Published Date 05/06/2019
Question
What are the guidelines for testing COD samples that contain high chloride concentrations?
Summary
COD analysis in high chloride samples.
Answer
TNT+ reagents contain enough mercuric sulfate to prevent chloride interference up to the following chloride concentration limits (referred to as an interference limit):
  • TNT820 - 1500 mg/L Cl-
  • TNT821/822 - 2000 mg/L Cl-
  • TNT823 - 5000 mg/L Cl-
If the chloride concentrations are above those interference limits, the samples need to be diluted so that the chloride concentration is below the interference  limit for that COD range. Keep in mind that the COD concentration will be diluted as well. So if in diluting the chloride concentration to be below the interference limit, the COD level drops below the detection limit of that range, using a lower range method may be necessary.

If when the chloride concentration is diluted to below 1500 mg/L Cl- (The interference limit for lowest COD range TNT820), the COD levels are diluted below the detection limit for TNT820 (1 mg/L), then the TNT+ reagents cannot be used and the non-TNT+ digestion vial methods would be recommended as the next possible option.
 
For using the non-TNT+ digestion vials, on Method 8000 there is a table that shows the normal level interference limit for chloride from the mercuric sulfate in the standard reagent as well as what the increased interference limit would be if an additional 0.5 g of mercuric sulfate is added. The same as with the TNT+ reagents, a series of dilutions, moving to lower ranges, and also adding additional mercuric sulfate will usually lead to bringing the chloride concentrations down to below the interference limit while having a COD concentration within the test range for the reagents that are being used. If however if the dilution required to bring the chloride concentration below 8000 mg/L Cl- (the interference limit for the LR reagent set after adding the additional mercuric sulfate)also brings the COD level below the LR detection limit (3 mg/L), then the digestion vial methods would also not be suitable.
 
If the chloride levels are that high, then there are two scenarios:
  1. If the chloride concentration is consistent from sample to sample, then a user program can be created by using the normal non-TNT+ digestion vials reagent set that would be correct for the COD range of the samples, adding the 0.5 g of mercuric sulfate to all samples and standards, and using sample-specific user-prepared standards to create the user program. The standards would need to be prepared by mixing a COD standard, a chloride standard, and organic free water in a way that the following requirements are met:
  • The chloride concentration is the same in all standards and equal to the chloride concentration of the samples to be tested.

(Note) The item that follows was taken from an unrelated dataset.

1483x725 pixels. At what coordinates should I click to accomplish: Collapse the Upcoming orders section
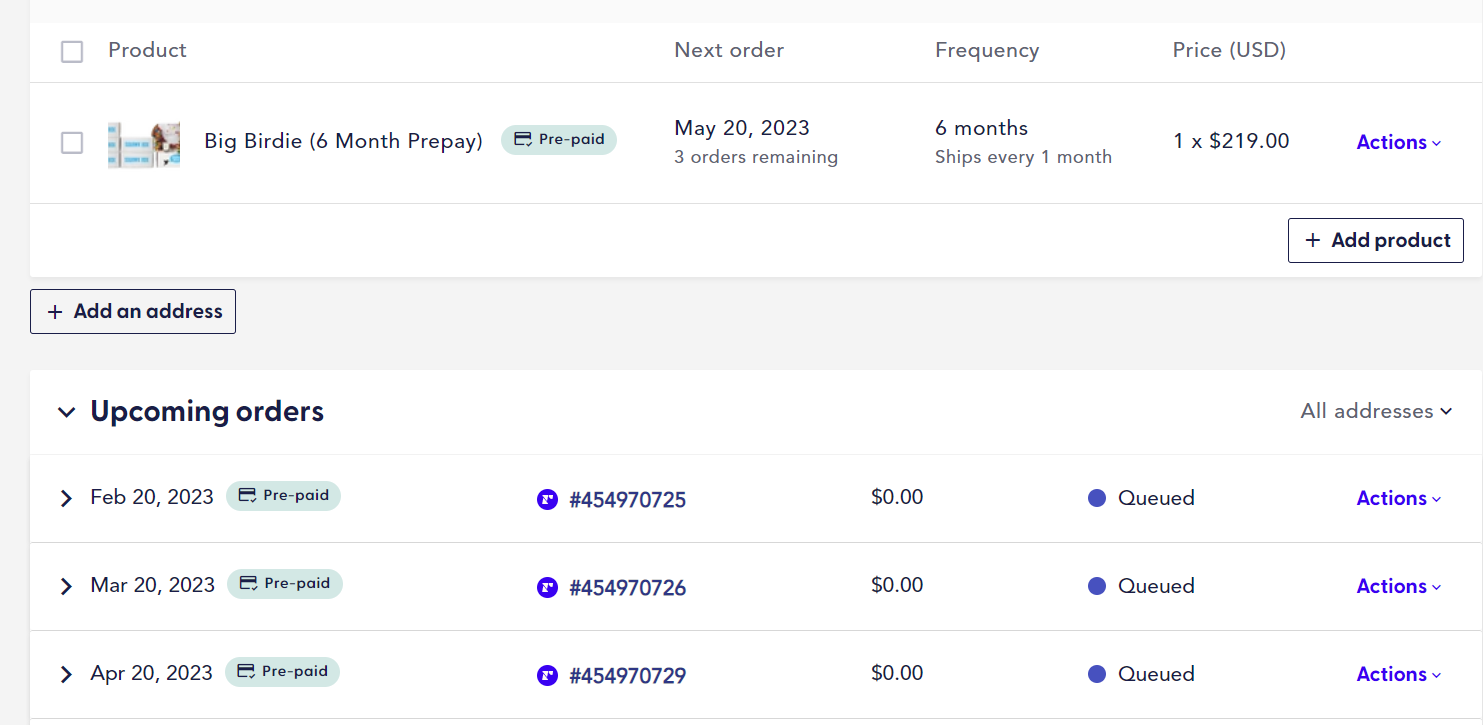(66, 412)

  • The COD levels vary, but are all within the range for that reagent set and cover the minimum and maximum to ensure the full expected range for samples are covered by the calibration.
  1. If the chloride concentrations are not consistent from sample to sample, then there unfortunately is not a way to do this easily. Additional mercuric sulfate can be added, but it does need to be at a 10:1 ratio of mercuric sulfate to chloride, which is not ideal due to the saturation capacity of the samples. The other thing that could be done is to prepare a chloride standard that is at the same concentration as the chloride concentration in the sample and use it as the blank to subtract out the chloride interference, which is not ideal because of the maximum absorbance samples will have when they are read which will drastically decrease the resolution of the test. These two methods are not supported or recommended.